Plantation capitalism’s hegemonic resource mismanagement persisted despite legal safeguards. In 1978, to protect the island’s precious natural resources and Indigenous culture, Hawai‘i’s people enshrined key public trust provisions into Hawai‘i’s constitution. Grounded in Kānaka Maoli values and practices, these constitutional amendments adopted the public trust doctrine with respect to “all natural resources” and a directive to “protect, control, and regulate the use of Hawai‘i’s water resources” for the benefit of the people. Almost a decade later, the legislature codified Hawai‘i’s water resources trust in Hawai‘i Revised Statutes Chapter 174C, also known as the “Water Code.” This regulatory framework includes mechanisms for the Water Commission, the agency responsible for fulfilling the Water Code, to operationalize its constitutional mandate, including prioritizing water for traditional and customary Kānaka Maoli rights and practices such as kalo and fishpond cultivation. Another mechanism is to designate water management areas, which triggers additional permitting requirements where resources may become threatened by existing or proposed withdrawals or diversions. Ultimately, designation seeks to ensure reasonable-beneficial use of water resources in the public’s interest.
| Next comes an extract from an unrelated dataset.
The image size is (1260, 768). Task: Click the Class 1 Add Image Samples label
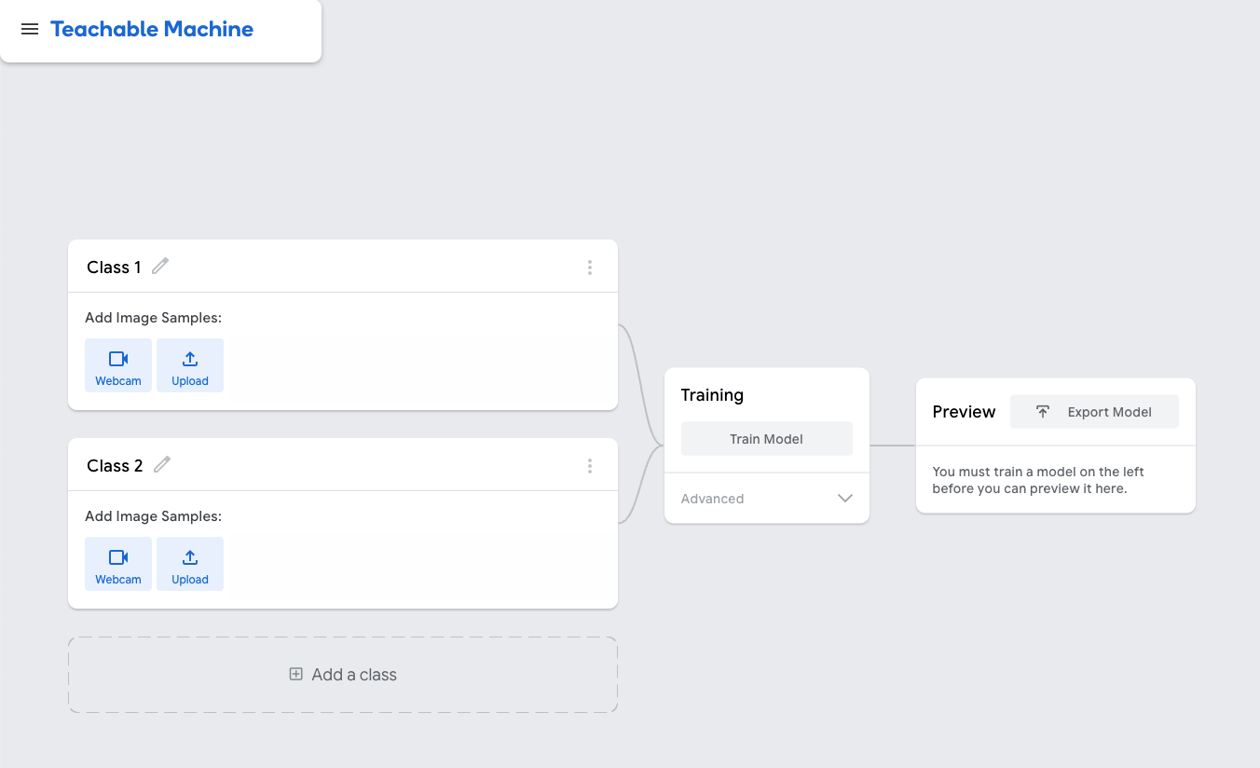click(153, 318)
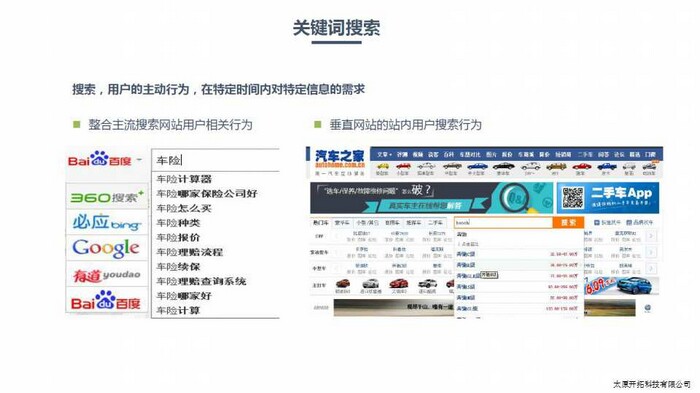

Even with the highest protection under Hawai‘i’s constitution, progress to operationalize Hawai‘i’s public trust with respect to water has been slow. Kānaka Maoli continues to advocate for environmental justice and the right to continue their traditional and customary practices that require flowing streams, as opposed to diverted ones. In 2022, against staunch opposition from Maui County officials and local developers and their respective water subsidiaries, the Water Commission led a successful effort to designate Lahaina’s surface and groundwater as a management area with strong support from Lahaina’s Native Hawaiian community. The Water Commission based its unanimous decision on data demonstrating rising salinity levels in groundwater due to over-pumping, climate uncertainty, potential drought, decreased rainfall, and historic and on-going disputes about whether regional water distribution complied with legal protections for public trust purposes such as traditional and customary Native Hawaiian practices. Hawai‘i’s Water Commission is now in the process of reviewing permit applications for various uses, including Indigenous wetland agriculture and aquaculture, domestic uses, luxury developments, and resorts. Unfortunately, the fire belatedly exposed to the larger community what Native Hawaiians have been asserting for over a century: the need for better allocation of water resources in Lahaina that respects both the law and common sense.
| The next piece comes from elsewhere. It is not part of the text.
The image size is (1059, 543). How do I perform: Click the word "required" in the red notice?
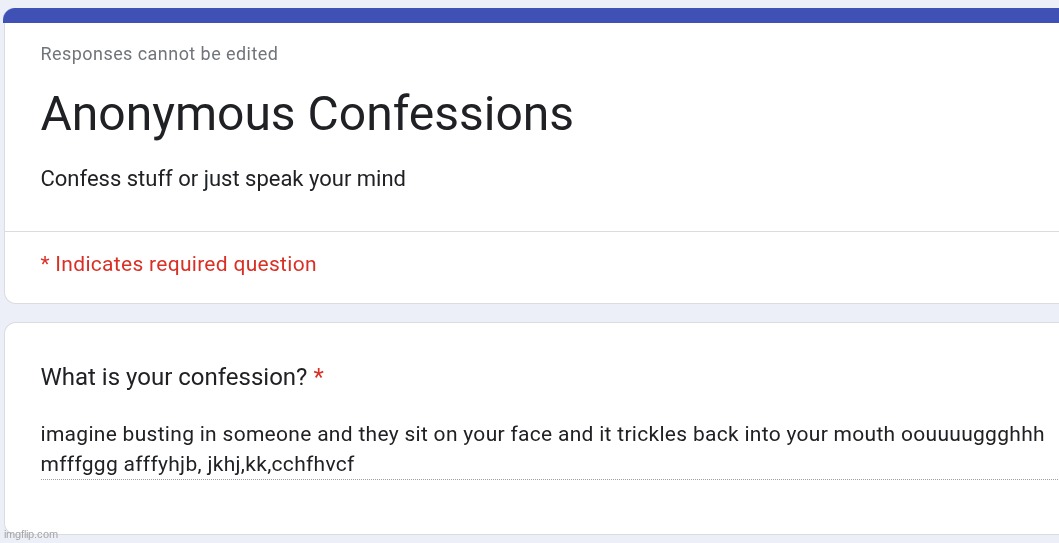pos(187,265)
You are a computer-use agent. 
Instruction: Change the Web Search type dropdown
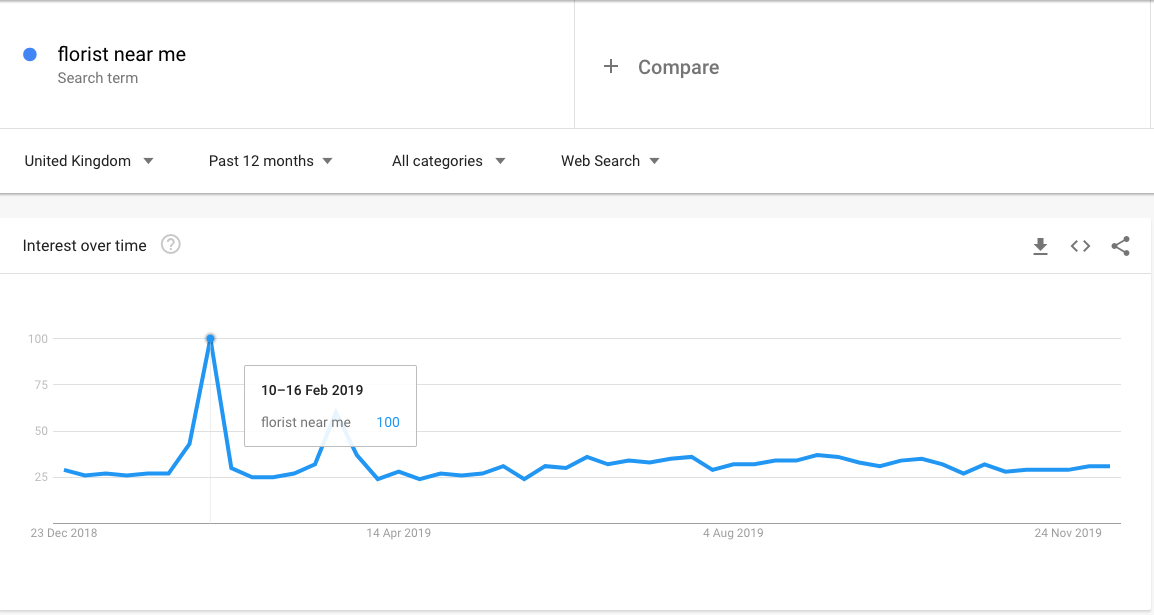(x=610, y=161)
The Hawaiian proverb, “I ka wā ma mua, ka wā ma hope,” teaches us that the future is in the past. With predicted increases in extreme weather events due to climate change, it is imperative that Lahaina be mindfully rebuilt. This includes prioritizing water uses to restore the area’s traditional biocultural landscape, such as its wetlands and streams, which would have provided natural firebreaks on that fateful day in August 2023. It also includes restoring the ‘ulu grove that once shaded and fed Lahaina while sustaining its hydrologic cycle.
Restoring Lahaina in an environmentally sensible and just way is no easy feat considering entrenched luxury development and resort interests. But after over 150 years of exploitation, this tragedy is a reckoning of Lahaina’s colonial history, plantation capitalism, and our new climate reality that uplifts the wisdom and potential of Kānaka Maoli biocultural resource management. How Lahaina recovers could be a model for resilient rebuilding in the wake of climate tragedies. Here, restorative justice prioritizes the health of the land and people while also beginning to redress the harms of colonialism.